[Item-finding records]
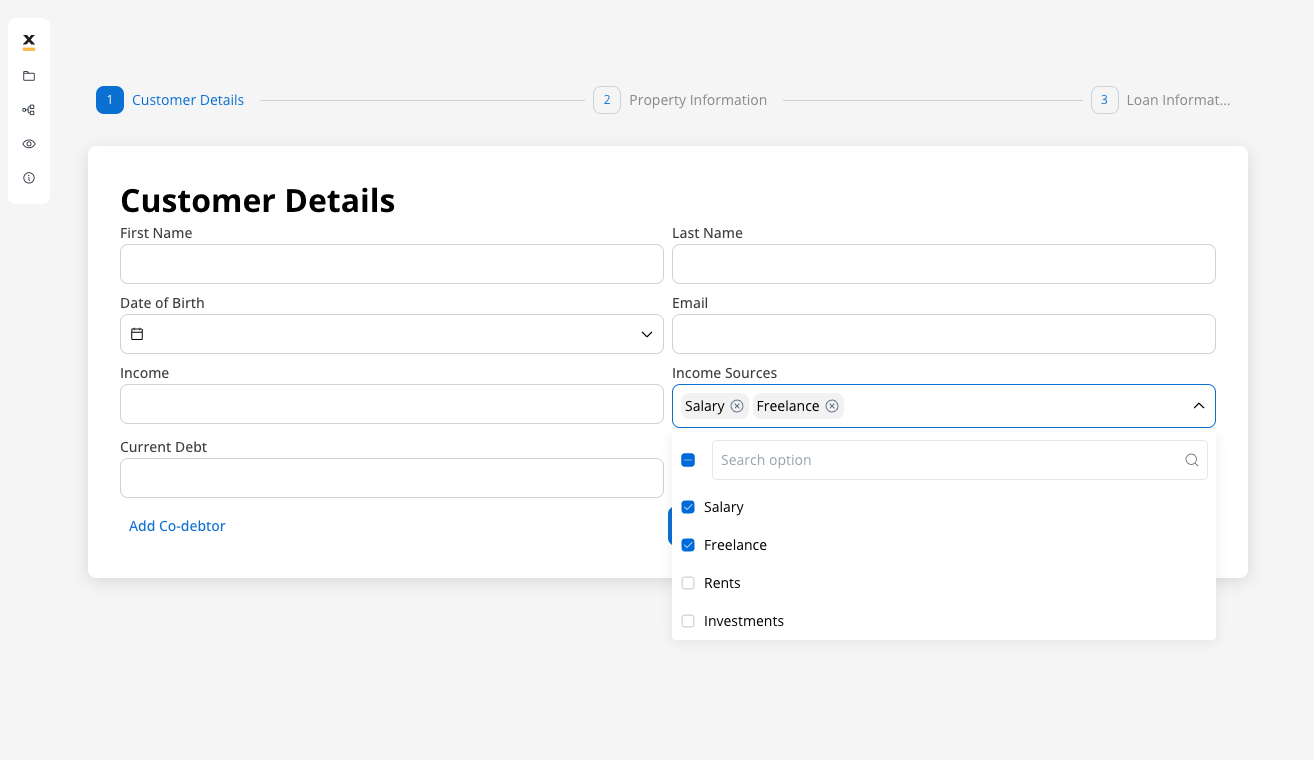1314x760 pixels.
Task: Uncheck the Freelance checkbox
Action: pos(688,545)
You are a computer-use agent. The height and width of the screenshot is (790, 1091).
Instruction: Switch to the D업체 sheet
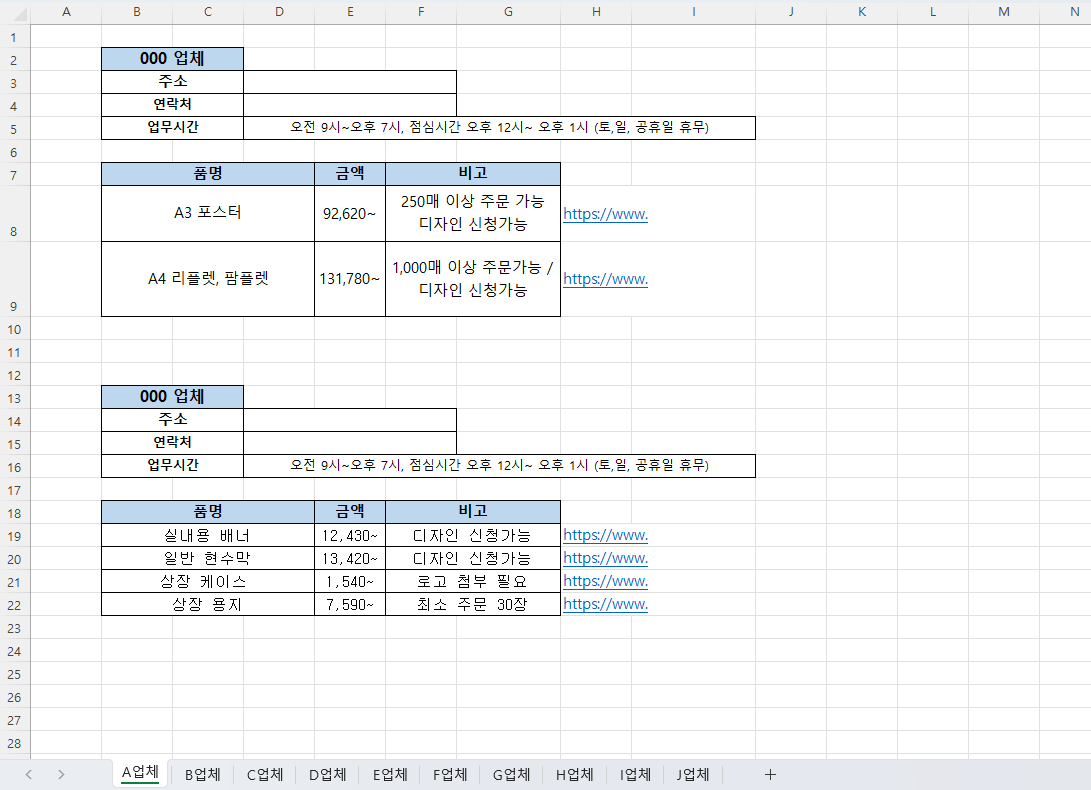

▶ **Task goal**
Rewrite the lines from the one containing "You are a computer-use" through the end of the items, changing "sheet" to "tab" and leaving everything else unchanged; omit the pictures.

▶ **Solution to this problem**
You are a computer-use agent. The height and width of the screenshot is (790, 1091).
Instruction: Switch to the D업체 tab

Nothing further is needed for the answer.